Trump Budget Takes Aim at Medicaid, Threatens Access to Quality Mental Health Care

Trump Budget Takes Aim at Medicaid, Threatens Access to Quality Mental Health Care

Medicaid is the backbone of a functioning community-based mental health system. It is the largest payer of behavioral health services, and in many communities, the only payer of intensive community-based services like Assertive Community Treatment (ACT), mobile crisis services, supported housing, and peer support. Yet time and again, the Trump administration has tried to slash Medicaid, threatening enrollees’ coverage and access to the services and supports. The President’s 2021 budget is no different—it calls for over $1 trillion in cuts of Medicaid and the ACA. Most of this would come from cuts in funding to Medicaid, including Medicaid expansion, which has been associated with reducing significant unmet mental health care needs. Such deep cuts would lead states to slash coverage and restrict services.

Adding insult to injury, Trump has kept up a steady drumbeat for “more institutions.”  This year’s budget includes an additional $5.9 billion over ten years for institutional services, primarily in the form of illegal waivers of a provision of the Medicaid Act that excludes federal financial reimbursement (FFP) for services provided in mental health and substance use disorder inpatient facilities with more than sixteen beds. These facilities are commonly referred to as IMDs, and the payment prohibition as the “IMD exclusion.” The IMD exclusion was enacted as part of Medicaid in 1965 against the backdrop of an unprecedented rise in the rate of individuals confined to institutions with horrendous conditions. Weakening the “IMD exclusion” while cutting funding for community-based mental health services would be a stark reversal of decades of progress, undermining the Americans with Disabilities Act and the Integration Mandate articulated by the Supreme Court’s decision in Olmstead v. L.C.

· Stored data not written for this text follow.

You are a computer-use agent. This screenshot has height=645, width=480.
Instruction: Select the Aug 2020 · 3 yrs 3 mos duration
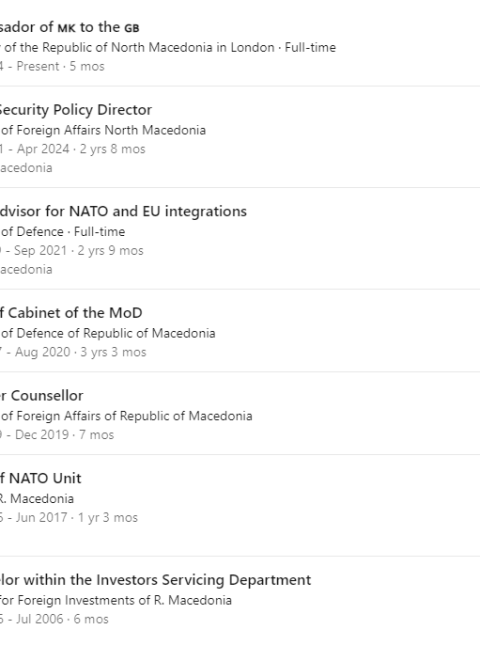(x=73, y=352)
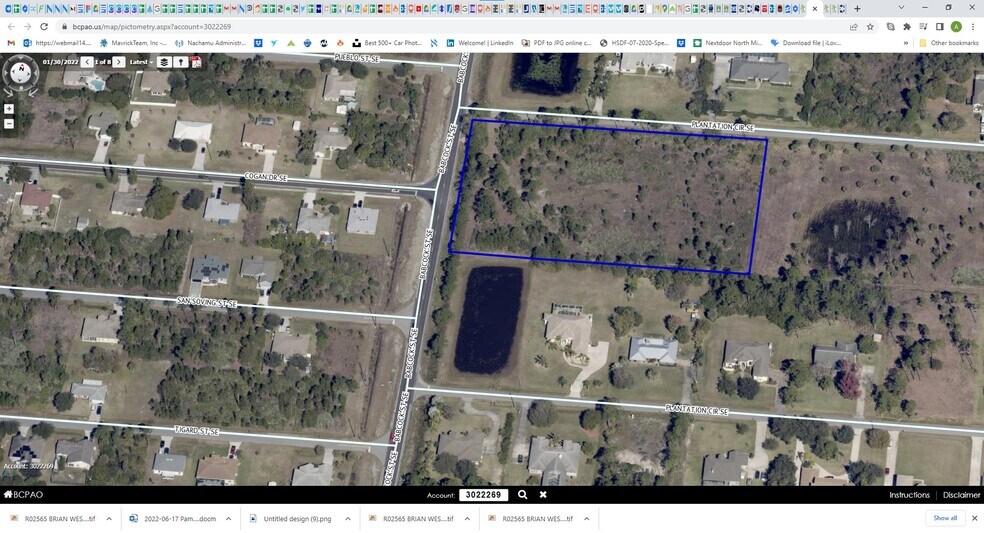Zoom in with the plus button
The width and height of the screenshot is (984, 533).
tap(9, 109)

Because states shoulder most of the costs of IMDs, they have a powerful incentive to minimize their use. In contrast, states split the costs of community-based mental health interventions with the federal government, and therefore have an incentive to use those interventions whenever possible.

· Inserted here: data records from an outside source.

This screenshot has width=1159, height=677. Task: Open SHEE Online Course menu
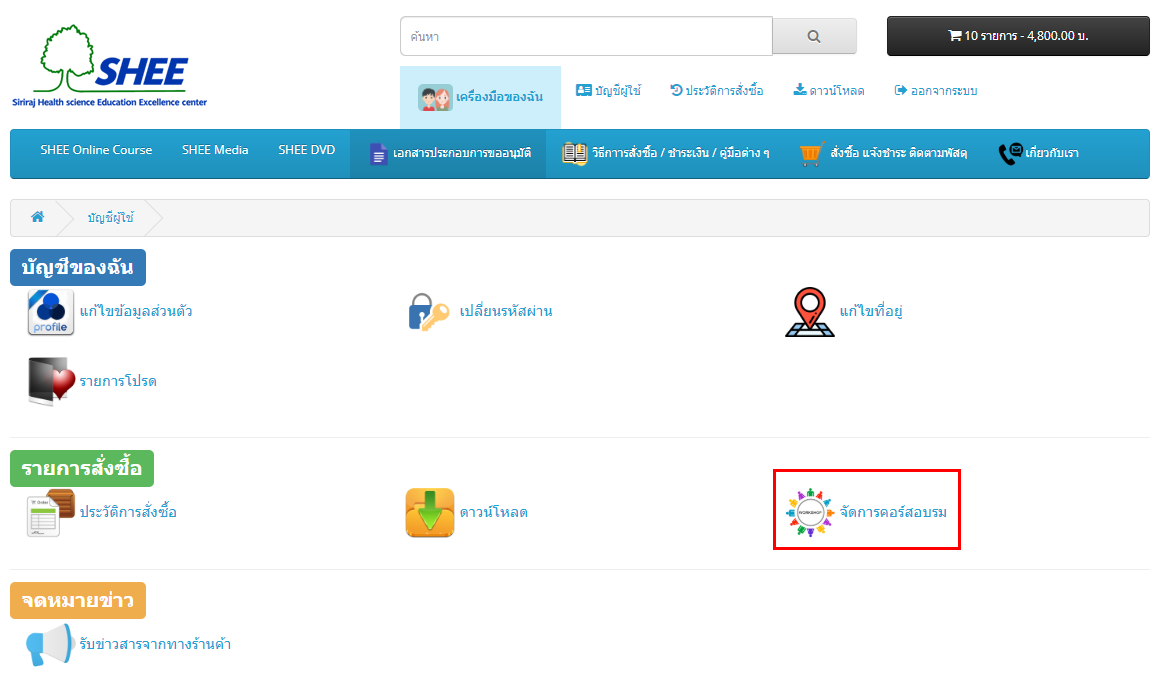[96, 150]
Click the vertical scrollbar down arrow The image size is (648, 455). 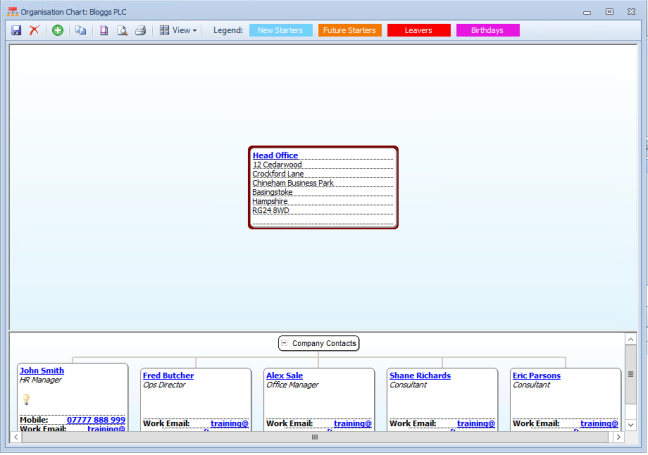coord(630,425)
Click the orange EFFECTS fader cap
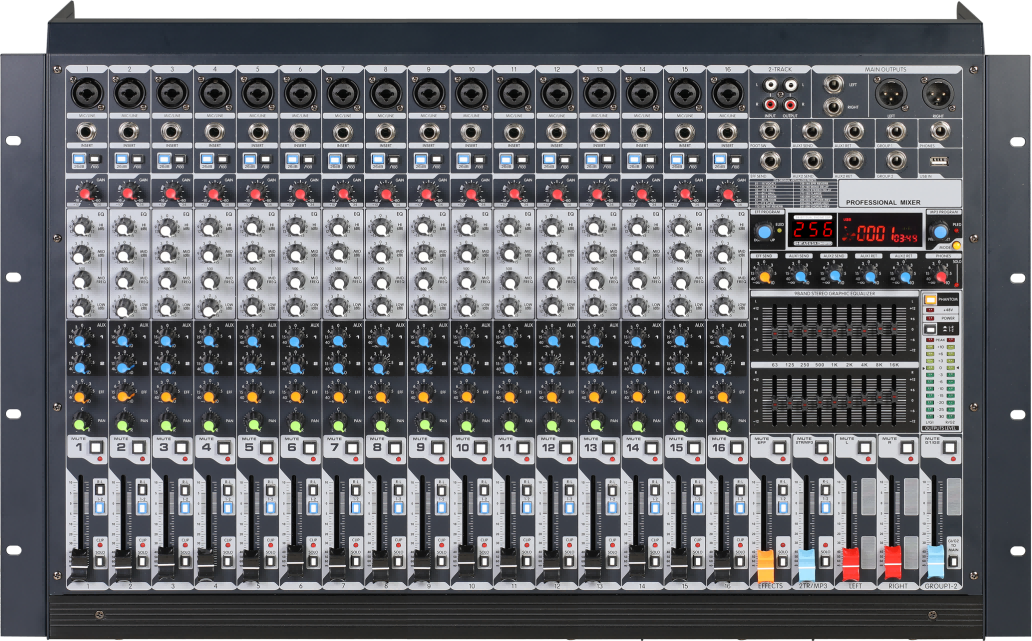This screenshot has width=1032, height=641. point(766,560)
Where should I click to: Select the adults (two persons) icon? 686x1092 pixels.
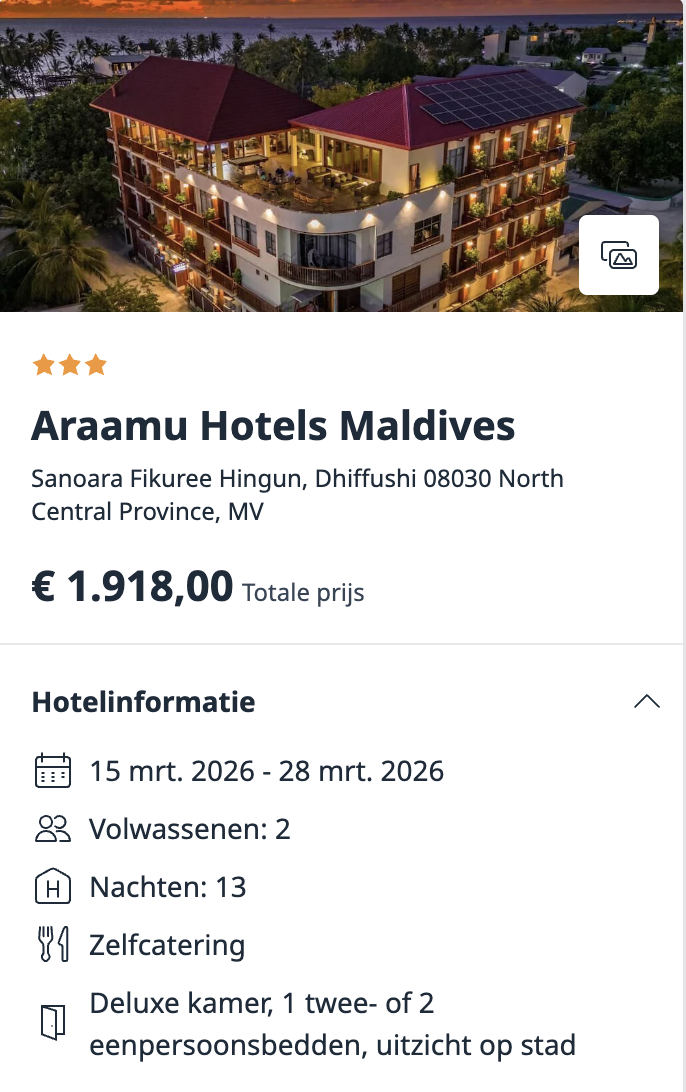pos(53,829)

If the federal government alters the funding scheme, this alters the incentives. The problem with increasing incentives for inpatient services is that psychiatric beds tend to be “elastic.” That is, if the beds exist, they are filled, drawing resources away from community-based services and creating a cycle where the lack of a functioning community-based system drives the need for more inpatient beds.

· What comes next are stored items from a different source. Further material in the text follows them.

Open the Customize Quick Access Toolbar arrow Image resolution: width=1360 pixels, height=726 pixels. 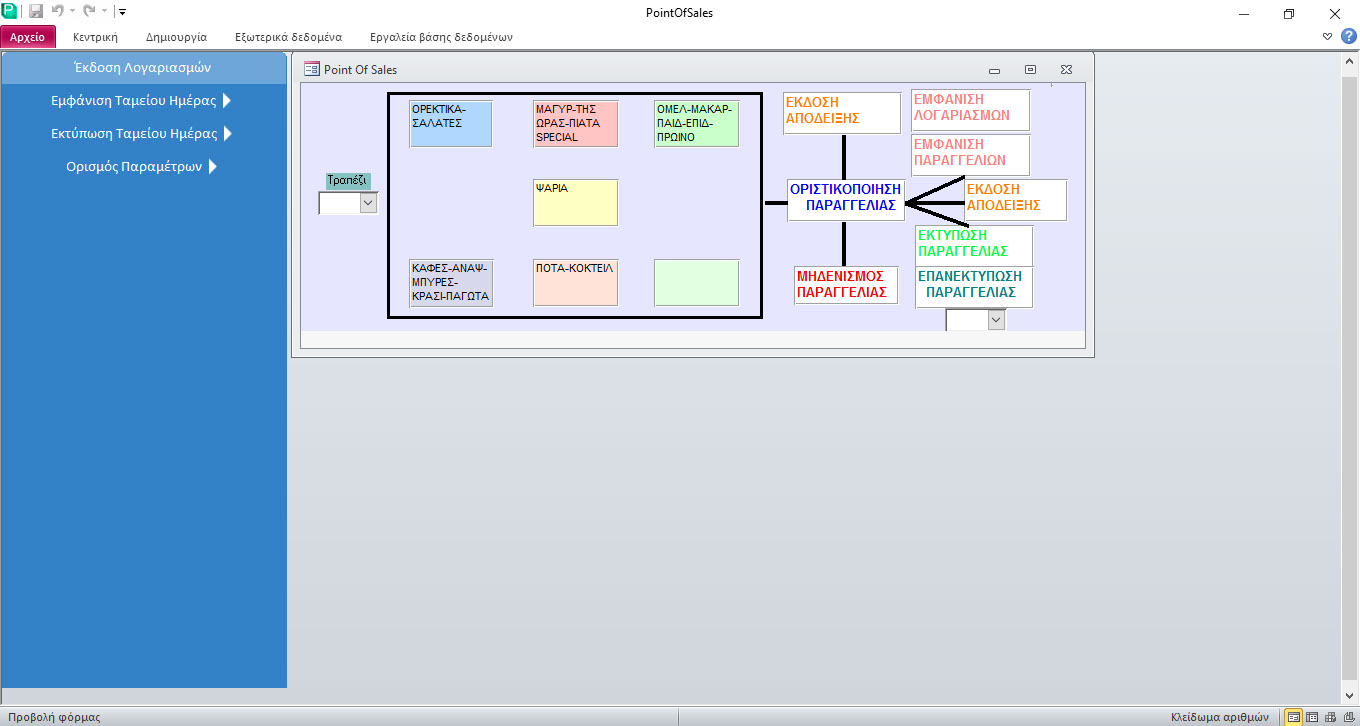click(122, 12)
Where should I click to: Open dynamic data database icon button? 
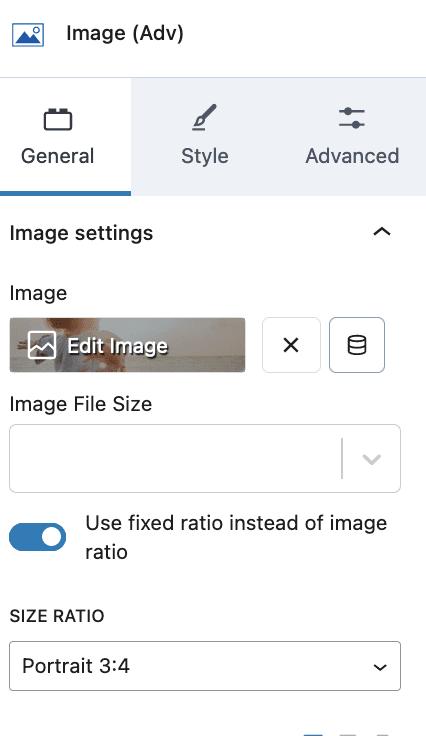point(357,345)
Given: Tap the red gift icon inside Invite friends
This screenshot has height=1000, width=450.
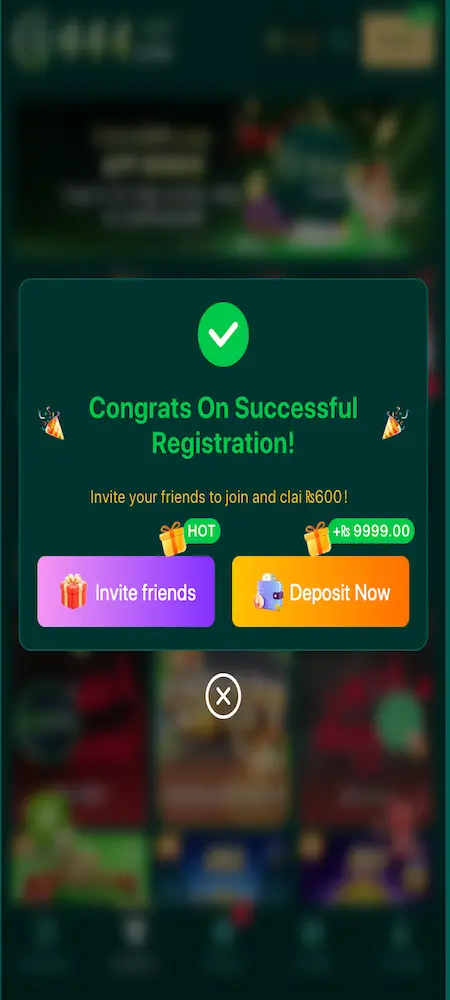Looking at the screenshot, I should click(x=73, y=592).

The president’s budget proposal is not a binding document, but it a statement of his priorities and values. Loud protestations to the contrary, Trump’s administration is clearly stating it is no friend to people with psychiatric disabilities. Its proposal would leave states without adequate funding for community-based service, while promoting retrograde institutional-based interventions. We must be highly suspicious of any proposal that claims to “help” with one hand, while taking away basic services with the other.